The recent situation at UK banking giant, Royal Bank of Scotland (RBS), will certainly go down in history as one of the most disruptive IT failures of all time. The massive impact of this failure continues to be felt by banking customers a week after the computer disruption first interfered with their gaining access to funds. Unfortunately, RBS has not released sufficient detail and many questions remain.
Although RBS (and its operating units NatWest and Ulster Bank) has revealed little information about what caused the problems, new details have emerged in London newspaper The Guardian. Reports indicate that the failure occurred when RBS computer operators tried to upgrade the bank's workload automation system, which is based on a product called CA-7 from CA Technologies.
The upgrade initially seemed to work as expected, but within hours other "guardian systems" discovered anomalies in batch jobs following the upgrade.

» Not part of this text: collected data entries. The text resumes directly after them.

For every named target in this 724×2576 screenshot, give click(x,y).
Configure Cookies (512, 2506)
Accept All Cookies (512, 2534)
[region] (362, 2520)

Although technicians performed the failed upgrade last Tuesday night, they were not able to complete a successful batch run until Friday. By the time operators finished a successful run, millions upon millions of customer transactions were waiting to be processed. Customers will continue to experience problems until the bank works through this massive backlog of transactions.
WHAT'S GOING ON?
We don't know and that's the problem. RBS has released sketchy details of what caused the problem and why it took so long to resolve. To understand the full scope of the event and aftermath, RBS must answer questions like these:
- How detailed are the procedures governing patches and upgrades to production systems?
- Did the operator follow these procedures or deviate at all?

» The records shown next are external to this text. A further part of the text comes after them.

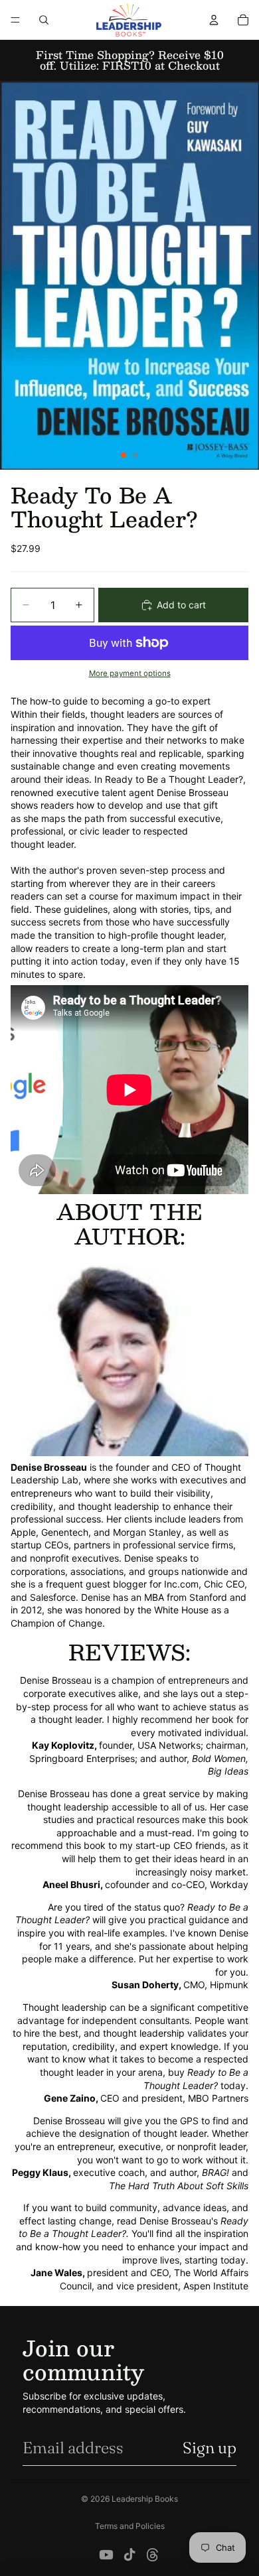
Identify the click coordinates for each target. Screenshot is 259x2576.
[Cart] (243, 19)
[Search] (43, 19)
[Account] (213, 19)
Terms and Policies (130, 2526)
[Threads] (153, 2555)
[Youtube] (106, 2555)
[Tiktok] (129, 2555)
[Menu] (15, 20)
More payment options (130, 673)
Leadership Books (145, 2499)
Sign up (209, 2447)
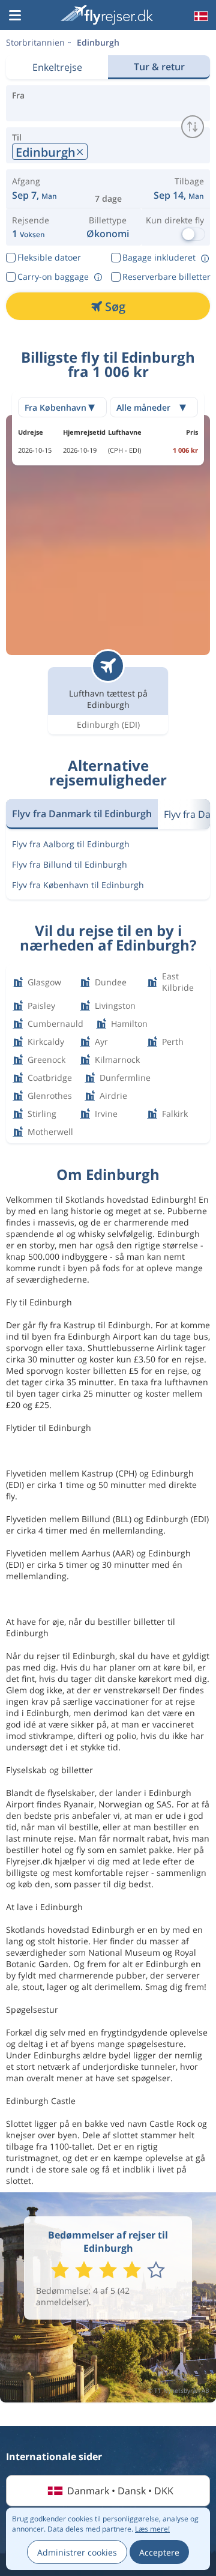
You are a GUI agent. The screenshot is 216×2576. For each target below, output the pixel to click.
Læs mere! (152, 2529)
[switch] (192, 126)
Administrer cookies (77, 2552)
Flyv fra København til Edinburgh (78, 884)
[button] (15, 16)
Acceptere (159, 2552)
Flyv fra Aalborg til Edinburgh (71, 844)
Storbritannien (35, 42)
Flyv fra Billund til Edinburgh (69, 864)
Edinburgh (98, 42)
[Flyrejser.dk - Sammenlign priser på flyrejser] (107, 15)
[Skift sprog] (200, 16)
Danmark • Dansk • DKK (120, 2490)
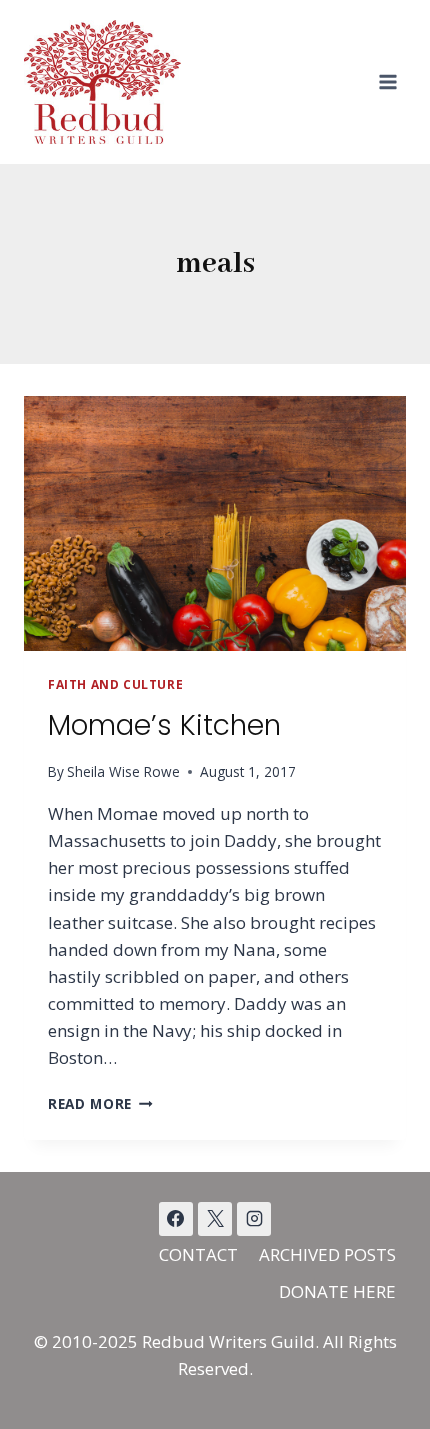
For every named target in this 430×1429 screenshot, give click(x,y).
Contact (198, 1254)
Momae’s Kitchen (164, 725)
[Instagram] (254, 1219)
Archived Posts (327, 1254)
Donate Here (337, 1291)
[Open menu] (387, 81)
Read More (100, 1103)
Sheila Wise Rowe (123, 771)
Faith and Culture (115, 684)
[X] (215, 1219)
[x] (176, 1219)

- To what extent was this upgrade tested in a production-style environment?
- Who installed the upgrade?
- How much CA-7 experience did the upgrade installer possess?
- How much RBS-specific experience did the installer possess?
Software Recovery Questions
- How did the bank first learn of the problem?
- What procedures did the operators use to solve the problem initially?
- Who performed these problem resolution procedures?
- What was their level of experience with the software, RBS processes, and with the broader RBS technology architecture and environment?
- Why did the rollback procedure take so long?
- How did the team finally isolate and solve the problem?
Business Policy Questions
- Did layoffs and outsourcing contribute to reducing the bank's knowledge and experience with its own systems?
- Why did recovery take several days?
- What are the bank's business continuity plans and how often are they tested?
- Why did this event happen in the first place -- there is always a cause -- what happened?
THE BOTTOM LINE - DON'T BLAME THE CIO
In a case like this, it's tempting to blame the CIO, after all, he or she is responsible for systems. However, it is not the CIO's fault if bank policies dictate layoffs and offshoring that result in lost skills. These are management issues with consequences across the organization, including in IT.
Government regulators must question the judgment and wisdom of decisions made by the bank Board and CEO, to uncover policies that created an environment in which critical IT tasks could roll out without complete testing, verification, and clear paths to recovery.
Update 6/27/12: According the The Register (a sensationalist tech news site), an inexperienced computer operator in India caused the RBS failure. Apparently, a routine problem arose during the upgrade procedure, which is usually not a serious issue because administrators can roll back to a previous and stable version of the software. In this case, however, it seems the operator erroneously cleared the entire transaction job queue, kicking off a long and difficult process of reconstruction. The article adds: "A complicated legacy mainframe system at RBS and a team inexperienced in its quirks made the problem harder to fix".